Return the lines of the data below word for word.

[Material provided start]

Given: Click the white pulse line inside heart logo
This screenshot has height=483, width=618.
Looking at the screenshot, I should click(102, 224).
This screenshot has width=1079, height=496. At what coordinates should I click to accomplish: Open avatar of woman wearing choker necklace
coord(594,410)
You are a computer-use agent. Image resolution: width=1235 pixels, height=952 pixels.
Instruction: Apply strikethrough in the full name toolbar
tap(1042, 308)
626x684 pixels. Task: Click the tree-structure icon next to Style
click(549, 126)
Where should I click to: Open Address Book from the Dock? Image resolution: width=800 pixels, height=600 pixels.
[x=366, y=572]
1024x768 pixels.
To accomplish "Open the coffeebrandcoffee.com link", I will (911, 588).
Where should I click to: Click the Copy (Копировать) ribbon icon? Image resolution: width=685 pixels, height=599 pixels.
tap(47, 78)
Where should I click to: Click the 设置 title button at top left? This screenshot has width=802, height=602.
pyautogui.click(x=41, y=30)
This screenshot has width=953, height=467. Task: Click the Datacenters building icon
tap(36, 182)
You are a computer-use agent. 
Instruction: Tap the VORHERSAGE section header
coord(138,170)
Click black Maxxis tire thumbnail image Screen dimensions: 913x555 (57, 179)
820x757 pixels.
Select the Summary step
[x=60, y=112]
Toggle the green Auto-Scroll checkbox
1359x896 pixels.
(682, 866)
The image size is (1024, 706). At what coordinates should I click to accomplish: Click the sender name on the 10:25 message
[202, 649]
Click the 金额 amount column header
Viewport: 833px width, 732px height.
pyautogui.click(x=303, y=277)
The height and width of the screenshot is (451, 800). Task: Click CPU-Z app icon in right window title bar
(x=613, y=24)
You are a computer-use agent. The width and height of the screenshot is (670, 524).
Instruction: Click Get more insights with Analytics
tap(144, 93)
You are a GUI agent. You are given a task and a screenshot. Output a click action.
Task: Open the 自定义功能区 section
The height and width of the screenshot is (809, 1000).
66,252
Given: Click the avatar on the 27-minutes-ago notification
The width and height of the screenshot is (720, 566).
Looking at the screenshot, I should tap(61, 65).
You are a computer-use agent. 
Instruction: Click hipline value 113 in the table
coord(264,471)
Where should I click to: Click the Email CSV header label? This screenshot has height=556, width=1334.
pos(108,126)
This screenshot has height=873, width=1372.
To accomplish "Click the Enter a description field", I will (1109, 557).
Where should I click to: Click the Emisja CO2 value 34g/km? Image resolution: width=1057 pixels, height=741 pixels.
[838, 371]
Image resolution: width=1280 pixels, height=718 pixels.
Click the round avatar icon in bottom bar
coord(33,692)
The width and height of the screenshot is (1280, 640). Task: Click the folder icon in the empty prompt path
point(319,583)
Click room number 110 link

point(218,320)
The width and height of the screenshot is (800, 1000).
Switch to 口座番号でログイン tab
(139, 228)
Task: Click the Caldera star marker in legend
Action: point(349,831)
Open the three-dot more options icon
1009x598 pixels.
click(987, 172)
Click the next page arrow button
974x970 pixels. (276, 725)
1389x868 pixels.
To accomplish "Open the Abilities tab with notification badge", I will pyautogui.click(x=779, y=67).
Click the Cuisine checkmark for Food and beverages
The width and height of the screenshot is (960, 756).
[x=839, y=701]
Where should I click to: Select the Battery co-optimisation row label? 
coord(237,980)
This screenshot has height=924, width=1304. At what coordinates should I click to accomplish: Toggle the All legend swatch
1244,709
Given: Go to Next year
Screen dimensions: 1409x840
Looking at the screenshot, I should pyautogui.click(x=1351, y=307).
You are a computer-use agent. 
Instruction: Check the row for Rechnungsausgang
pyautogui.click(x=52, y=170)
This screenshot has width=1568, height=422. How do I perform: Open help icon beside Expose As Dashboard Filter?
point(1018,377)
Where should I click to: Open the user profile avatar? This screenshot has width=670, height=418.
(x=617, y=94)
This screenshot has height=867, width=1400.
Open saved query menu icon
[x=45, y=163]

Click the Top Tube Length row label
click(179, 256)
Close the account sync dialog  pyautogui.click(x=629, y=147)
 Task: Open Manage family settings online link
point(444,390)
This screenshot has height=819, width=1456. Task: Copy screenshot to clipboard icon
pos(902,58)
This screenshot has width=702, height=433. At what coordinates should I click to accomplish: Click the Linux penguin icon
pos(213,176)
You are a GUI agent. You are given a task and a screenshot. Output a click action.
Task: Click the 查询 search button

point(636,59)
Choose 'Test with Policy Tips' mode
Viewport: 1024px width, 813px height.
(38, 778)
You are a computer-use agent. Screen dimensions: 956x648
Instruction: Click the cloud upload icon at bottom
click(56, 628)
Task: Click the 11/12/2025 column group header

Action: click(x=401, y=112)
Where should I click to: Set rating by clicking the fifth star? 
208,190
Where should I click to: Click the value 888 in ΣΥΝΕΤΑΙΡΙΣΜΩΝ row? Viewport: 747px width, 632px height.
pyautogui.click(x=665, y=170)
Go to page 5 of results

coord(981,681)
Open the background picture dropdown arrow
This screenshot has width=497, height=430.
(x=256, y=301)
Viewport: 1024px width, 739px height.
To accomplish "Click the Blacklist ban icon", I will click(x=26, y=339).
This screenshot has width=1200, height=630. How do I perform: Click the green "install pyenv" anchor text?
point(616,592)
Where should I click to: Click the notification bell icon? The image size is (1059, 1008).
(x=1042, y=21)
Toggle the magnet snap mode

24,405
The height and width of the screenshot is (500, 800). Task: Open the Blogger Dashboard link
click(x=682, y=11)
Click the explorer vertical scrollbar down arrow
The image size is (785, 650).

[Material provided end]

• [Written solution]
Given: Click the white pulse line inside heart logo
This screenshot has height=483, width=618.
Looking at the screenshot, I should click(102, 224).
This screenshot has width=1079, height=496. At what coordinates should I click to accomplish: Open avatar of woman wearing choker necklace
coord(594,410)
You are a computer-use agent. Image resolution: width=1235 pixels, height=952 pixels.
Instruction: Apply strikethrough in the full name toolbar
tap(1042, 308)
626x684 pixels. Task: Click the tree-structure icon next to Style
click(549, 126)
Where should I click to: Open Address Book from the Dock? Image resolution: width=800 pixels, height=600 pixels.
[x=366, y=572]
1024x768 pixels.
To accomplish "Open the coffeebrandcoffee.com link", I will (911, 588).
Where should I click to: Click the Copy (Копировать) ribbon icon? Image resolution: width=685 pixels, height=599 pixels.
tap(47, 78)
Where should I click to: Click the 设置 title button at top left? This screenshot has width=802, height=602.
pyautogui.click(x=41, y=30)
This screenshot has width=953, height=467. Task: Click the Datacenters building icon
tap(36, 182)
You are a computer-use agent. 
Instruction: Tap the VORHERSAGE section header
coord(138,170)
Click black Maxxis tire thumbnail image Screen dimensions: 913x555 (57, 179)
820x757 pixels.
Select the Summary step
[x=60, y=112]
Toggle the green Auto-Scroll checkbox
1359x896 pixels.
(682, 866)
The image size is (1024, 706). At what coordinates should I click to accomplish: Click the sender name on the 10:25 message
[202, 649]
Click the 金额 amount column header
Viewport: 833px width, 732px height.
pyautogui.click(x=303, y=277)
The height and width of the screenshot is (451, 800). Task: Click CPU-Z app icon in right window title bar
(x=613, y=24)
You are a computer-use agent. The width and height of the screenshot is (670, 524).
Instruction: Click Get more insights with Analytics
tap(144, 93)
You are a GUI agent. You are given a task and a screenshot. Output a click action.
Task: Open the 自定义功能区 section
The height and width of the screenshot is (809, 1000).
66,252
Given: Click the avatar on the 27-minutes-ago notification
The width and height of the screenshot is (720, 566).
Looking at the screenshot, I should tap(61, 65).
You are a computer-use agent. 
Instruction: Click hipline value 113 in the table
coord(264,471)
Where should I click to: Click the Email CSV header label? This screenshot has height=556, width=1334.
pos(108,126)
This screenshot has height=873, width=1372.
To accomplish "Click the Enter a description field", I will (1109, 557).
Where should I click to: Click the Emisja CO2 value 34g/km? Image resolution: width=1057 pixels, height=741 pixels.
[838, 371]
Image resolution: width=1280 pixels, height=718 pixels.
Click the round avatar icon in bottom bar
coord(33,692)
The width and height of the screenshot is (1280, 640). Task: Click the folder icon in the empty prompt path
point(319,583)
Click room number 110 link

point(218,320)
The width and height of the screenshot is (800, 1000).
Switch to 口座番号でログイン tab
(139, 228)
Task: Click the Caldera star marker in legend
Action: point(349,831)
Open the three-dot more options icon
1009x598 pixels.
click(987, 172)
Click the next page arrow button
974x970 pixels. (276, 725)
1389x868 pixels.
To accomplish "Open the Abilities tab with notification badge", I will pyautogui.click(x=779, y=67).
Click the Cuisine checkmark for Food and beverages
The width and height of the screenshot is (960, 756).
[x=839, y=701]
Where should I click to: Select the Battery co-optimisation row label? 
coord(237,980)
This screenshot has height=924, width=1304. At what coordinates should I click to accomplish: Toggle the All legend swatch
1244,709
Given: Go to Next year
Screen dimensions: 1409x840
Looking at the screenshot, I should pyautogui.click(x=1351, y=307).
You are a computer-use agent. 
Instruction: Check the row for Rechnungsausgang
pyautogui.click(x=52, y=170)
This screenshot has width=1568, height=422. How do I perform: Open help icon beside Expose As Dashboard Filter?
point(1018,377)
Where should I click to: Open the user profile avatar? This screenshot has width=670, height=418.
(x=617, y=94)
This screenshot has height=867, width=1400.
Open saved query menu icon
[x=45, y=163]

Click the Top Tube Length row label
click(179, 256)
Close the account sync dialog  pyautogui.click(x=629, y=147)
 Task: Open Manage family settings online link
point(444,390)
This screenshot has height=819, width=1456. Task: Copy screenshot to clipboard icon
pos(902,58)
This screenshot has width=702, height=433. At what coordinates should I click to accomplish: Click the Linux penguin icon
pos(213,176)
You are a GUI agent. You are given a task and a screenshot. Output a click action.
Task: Click the 查询 search button

point(636,59)
Choose 'Test with Policy Tips' mode
Viewport: 1024px width, 813px height.
(38, 778)
You are a computer-use agent. Screen dimensions: 956x648
Instruction: Click the cloud upload icon at bottom
click(56, 628)
Task: Click the 11/12/2025 column group header

Action: click(x=401, y=112)
Where should I click to: Set rating by clicking the fifth star? 
208,190
Where should I click to: Click the value 888 in ΣΥΝΕΤΑΙΡΙΣΜΩΝ row? Viewport: 747px width, 632px height.
pyautogui.click(x=665, y=170)
Go to page 5 of results

coord(981,681)
Open the background picture dropdown arrow
This screenshot has width=497, height=430.
(x=256, y=301)
Viewport: 1024px width, 739px height.
To accomplish "Click the Blacklist ban icon", I will click(x=26, y=339).
This screenshot has width=1200, height=630. How do I perform: Click the green "install pyenv" anchor text?
point(616,592)
Where should I click to: Click the notification bell icon? The image size is (1059, 1008).
(x=1042, y=21)
Toggle the magnet snap mode

24,405
The height and width of the screenshot is (500, 800). Task: Open the Blogger Dashboard link
click(x=682, y=11)
Click the explorer vertical scrollbar down arrow
The image size is (785, 650).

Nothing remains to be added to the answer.